#### STUDY QUESTIONS
[a] Answer these questions from the account of Sam's illness:
(i) Which food was Sam switched to when his retching stopped?
(ii) How old is Sam now, and at what level does he function?
(iii) What temperature did Sam wake with on Tuesday, April 3, 2007?
[b] In the account of Sam's illness, why did the narrator call 911 on April 3, 2007? Answer in one to three sentences.

#### EXCERPTED PASSAGE
Sam had the surgery. His recovery was slow. He spent another two weeks in the hospital trying to get a feeding schedule that he could tolerate. They had to put a central line in for IV nutrition for the first few days. My poor little baby had so many tubes and monitors. It broke my heart.
After we got home, it took a long time to get the right feeding schedule for him. I had to play with different rates and different foods but I finally found what worked for him. Luckily I was comfortable with all of his equipment, being a nurse. Sam's reflux was controled with the fundo. He was no longer vomiting. We had to deal with some retching post-op, but that stopped when we switched to a food that was easier to digest (Peptamen Junior). Overall, the surgery was a success and I have no doubt that Sam's quality of life was greatly improved with the fundo.
There was a part of me that was in denial and thought that Sam would "catch-up" with proper nutrition. I was wrong. Sam is now two years old and functions on a three to four month level. He still has very poor muscle tone. He cannot support his head or sit up. He has a poor swallow and continues to be 100% tube fed. Sam does not communicate with us. He will babble and lights up when his daddy and big brother play the guitar for him. He does not smile much, but when he does, he lights up my day. He likes to bat at toys and seems to enjoy anything that lights up. We have exhausted all neurological and genetic testing. Sam remains a medical mystery.
At this point, I am not sure what the future holds for Sam, but he could not be more loved.
On Tuesday, April 3, 2007, Sam woke with a temperature of 106 degrees Fahrenheit. I could not get it to come down with Tylenol and Motrin, and his breathing was concerning, so I called 911. We went to our local hospital, but I knew we would not be there long; Sam was a bit too much for their facility, and Sam got his first helicopter ride to Johns Hopkins.
He was found to have pneumonia and needed to be put on a ventilator, because he was unable to breathe effectively on his own. I kept thinking that once his lungs cleared, we could get rid of the vent and get him home. That was not the case. It became clear after a week that he was not getting off the ventilator. His lungs were clear and he was not even tolerating small decreases in the vent settings. Whatever was going on with Sam was getting worse, and he could no longer breathe on his own. The thought of him on a ventilator for the rest of his life was devastating.

#### SOURCE DATA
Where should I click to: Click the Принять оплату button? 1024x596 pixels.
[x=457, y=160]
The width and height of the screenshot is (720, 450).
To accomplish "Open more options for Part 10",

#### YOUR WRITTEN ANSWERS
[a]
(i) Peptamen Junior.
(ii) He is two years old and functions at a three to four month level.
(iii) 106 degrees Fahrenheit.

[b] Sam's temperature of 106 degrees Fahrenheit would not come down with Tylenol and Motrin. His breathing was also concerning.